◆ Information shown
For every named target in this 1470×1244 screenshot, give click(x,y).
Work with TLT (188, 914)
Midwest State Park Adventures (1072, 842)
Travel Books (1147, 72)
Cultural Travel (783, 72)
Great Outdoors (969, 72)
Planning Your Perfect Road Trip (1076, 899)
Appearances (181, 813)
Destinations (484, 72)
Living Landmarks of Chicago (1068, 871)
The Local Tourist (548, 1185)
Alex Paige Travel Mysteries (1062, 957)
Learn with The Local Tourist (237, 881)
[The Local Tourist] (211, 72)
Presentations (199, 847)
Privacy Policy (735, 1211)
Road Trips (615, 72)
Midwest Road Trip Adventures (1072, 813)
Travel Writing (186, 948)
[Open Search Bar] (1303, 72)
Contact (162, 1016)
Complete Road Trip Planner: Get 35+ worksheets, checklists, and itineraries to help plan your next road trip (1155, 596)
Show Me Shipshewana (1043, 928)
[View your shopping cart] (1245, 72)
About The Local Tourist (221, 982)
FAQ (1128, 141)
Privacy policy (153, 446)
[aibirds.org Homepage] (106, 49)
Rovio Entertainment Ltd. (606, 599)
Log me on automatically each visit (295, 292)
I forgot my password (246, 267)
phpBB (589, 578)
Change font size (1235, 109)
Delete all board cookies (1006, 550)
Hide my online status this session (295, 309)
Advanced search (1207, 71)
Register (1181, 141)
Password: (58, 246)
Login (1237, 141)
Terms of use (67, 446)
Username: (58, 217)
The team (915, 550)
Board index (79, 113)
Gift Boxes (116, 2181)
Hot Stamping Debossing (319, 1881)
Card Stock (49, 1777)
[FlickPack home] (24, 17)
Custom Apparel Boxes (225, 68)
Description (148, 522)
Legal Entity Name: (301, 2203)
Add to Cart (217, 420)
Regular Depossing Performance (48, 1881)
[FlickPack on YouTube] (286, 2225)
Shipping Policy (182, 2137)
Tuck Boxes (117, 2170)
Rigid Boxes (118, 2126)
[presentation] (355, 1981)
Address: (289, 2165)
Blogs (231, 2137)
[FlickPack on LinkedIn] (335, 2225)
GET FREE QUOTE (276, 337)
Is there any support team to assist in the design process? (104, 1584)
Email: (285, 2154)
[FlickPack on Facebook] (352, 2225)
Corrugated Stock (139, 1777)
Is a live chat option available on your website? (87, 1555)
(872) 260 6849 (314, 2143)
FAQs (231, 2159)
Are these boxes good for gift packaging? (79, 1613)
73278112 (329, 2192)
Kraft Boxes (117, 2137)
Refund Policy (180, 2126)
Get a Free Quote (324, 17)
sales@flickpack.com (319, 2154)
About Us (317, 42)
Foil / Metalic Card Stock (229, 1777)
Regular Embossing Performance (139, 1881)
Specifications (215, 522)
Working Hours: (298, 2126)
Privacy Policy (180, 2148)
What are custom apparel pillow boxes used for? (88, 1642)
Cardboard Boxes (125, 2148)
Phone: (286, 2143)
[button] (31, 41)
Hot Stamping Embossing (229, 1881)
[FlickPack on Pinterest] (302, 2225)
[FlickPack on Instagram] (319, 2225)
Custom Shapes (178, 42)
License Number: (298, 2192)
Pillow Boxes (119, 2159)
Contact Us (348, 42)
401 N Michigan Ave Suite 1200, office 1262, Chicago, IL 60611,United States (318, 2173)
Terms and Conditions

◆ Exercise objective
Lines holding "Stamping" in the material above: report their number and nothing else.

◆ Task solution
2